Rules on school re-admission of young mums normalises teen pregnancy

A young mother at Komesi Resource Centre in West Pokot County, a home for escapees of FGM and early marriages on December 08, 2020.
 

Photo credit: Jared Nyataya | Nation Media Group

What you need to know:

  • Teenage pregnancy is just not a national problem but a regional one too.
  • Step eight allows a learner who “becomes pregnant more than once” to be readmitted as long as she is “within the mandatory schooling age". ButBut it does not state how such repeated pregnancies should be prevented, hence appears permissive.
  • The most debatable provision is Step 10, which requires the learner to “disclose the identity of the person responsible for the pregnancy” with a rider that if he is a “school boy or is under the age of 18”, he shall be guided about his “responsibilities”.

At the end of last year, the Ministry of Education issued re-entry guidelines to benefit learners who drop out of school due to pregnancy or other factors. Quite alarming in the document is a revelation from a 2016 study that “approximately 70 per cent of …girls aged 13- 19 in Homa Bay County reported having dropped out of school due to pregnancy”.

Teenage pregnancy is just not a national problem but a regional one too. A 2018 study shows that East Africa has the highest rate in the continent, at 21.5 per cent.

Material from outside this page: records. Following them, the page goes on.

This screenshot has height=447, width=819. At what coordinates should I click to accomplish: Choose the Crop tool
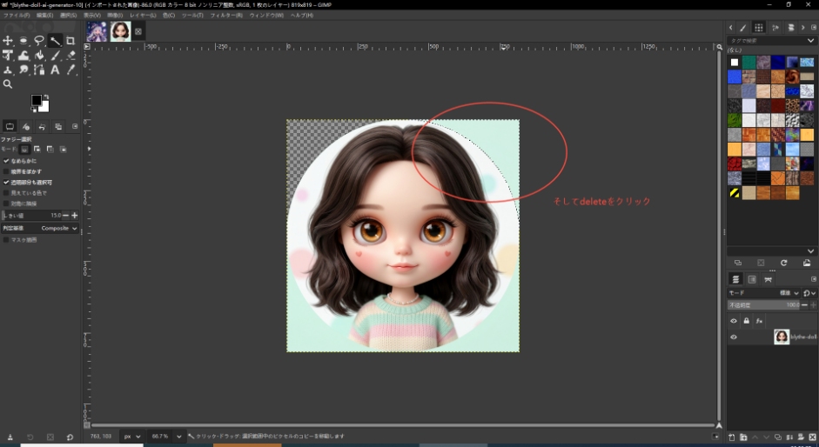(70, 41)
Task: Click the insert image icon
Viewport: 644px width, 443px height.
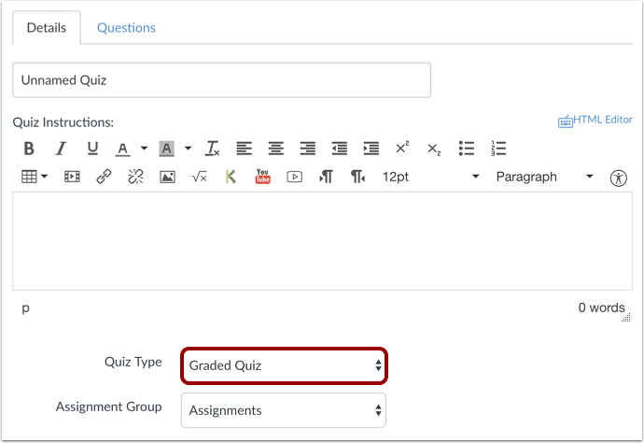Action: (x=167, y=177)
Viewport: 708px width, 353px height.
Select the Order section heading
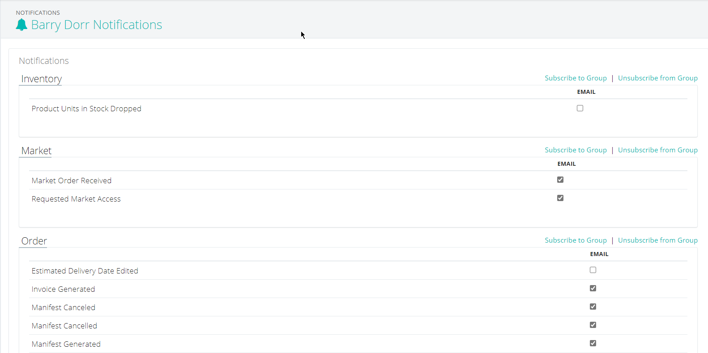[34, 241]
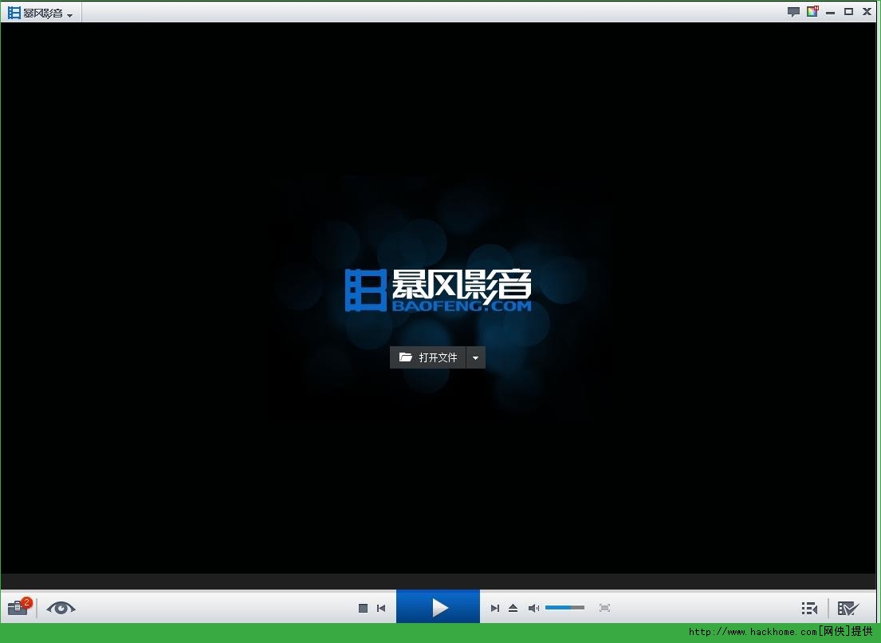Toggle fullscreen mode icon
Viewport: 881px width, 643px height.
tap(604, 608)
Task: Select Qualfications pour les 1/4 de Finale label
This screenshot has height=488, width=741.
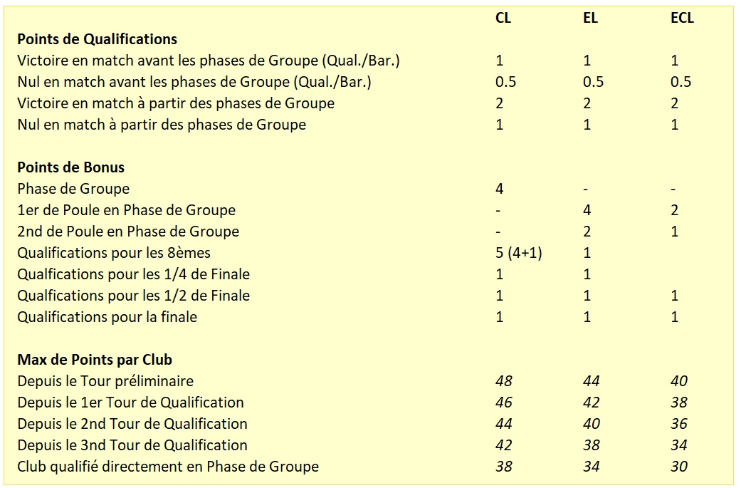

The ministry document contains 13 steps to handle pregnancy cases. The first four focus on communication with the girl and her parents or guardians. The next five deal with readmission protocols. The last four regard action on those responsible for the pregnancies. A number of the steps are debatable.

Health services

Step two requires that the pregnant learner be linked to a nearby facility for “access to age-appropriate reproductive health services”. This recognizes that such learners have special needs. But one wonders whether such “age-appropriate” services exist in public health facilities or if this is wishful thinking.

Step eight allows a learner who “becomes pregnant more than once” to be readmitted as long as she is “within the mandatory schooling age”. But it does not state how such repeated pregnancies should be prevented, hence appears permissive. Step nine states that learners aged 18 years and above “shall be advised to enrol in Adult and Continuing Education or vocational training centres”.

This assumes that children join Grade One aged seven and proceed uninterrupted to Form Four. But is this the reality? There are many parts of Kenya where children join school much later and are still there beyond 18. There are also adults who join secondary school even from the comfort of parenthood. Moreover, pushing the affected learners to vocational training centres excludes them from the secondary school curriculum.

Sexual partner

The most debatable provision is Step 10, which requires the learner to “disclose the identity of the person responsible for the pregnancy” with a rider that if he is a “school boy or is under the age of 18”, he shall be guided about his “responsibilities”. This assumes that the girl had one sexual partner and is willing to make his identity known. The guidelines are silent on what is to be done if she declines to name him and what happens if she had more partners and is unable to pinpoint the culpable one.

Guiding the boy about his “responsibilities” is based on the notion that since it took two to tango, it must take the same to raise the child. Whether such counselling actually translates into discharge of the responsibilities would be a study worth doing.

The guidelines also require that other adult perpetrators be reported for administrative and legal action. But they do not outline solutions if the allegation is contested. The guidelines also have nothing on learners aged 18 who become pregnant. By law, they have capacity to consent. But does age stop pregnancy from affecting their education?

Care for the infants

Evidence shows that implementation of such guidelines is constrained by social stigma and resistance from moralistic school administrators who consider such girls bad examples to schoolmates. As well, many affected girls cannot simply re-join school because there is no one willing or able to care for the infants while they attend school.

The guidelines do not provide options for them. There is also a conspicuous omission of the State Department for Gender and county women’s representatives from actors to collaborate in implementing the guidelines.

Most critical is that such reactive guidelines seem to be accepting defeat, hence normalizing schoolgirl pregnancy. Should we not instead invest more on preventing the problem? Is there anything we can learn from other countries?

European countries

North and South Korea, which have the lowest rates of teenage pregnancy globally, have tamed the phenomenon through zero tolerance and extreme social measures. European countries with low rates have used education about sexuality and open guidance by parents. A solution probably lies in between these two models.

For a start, we should look at the 2018 Teenage Pregnancy Prevention Framework of England on how the country has reduced under-18 conception by 62 per cent. The measures applied were; education on relationships and sex; youth-friendly sexual health services; targeting of young people at risk; support for parents to discuss sexual health; training for relevant professionals; access to contraception in non-health education and youth settings; consistent messages on the issue; support to prevent subsequent pregnancies; and strong use of data for monitoring.

The framework states that “improved use of effective contraception has the biggest impact on reducing teenage pregnancy”. Food for thought.

The writer is an international gender and development consultant and scholar.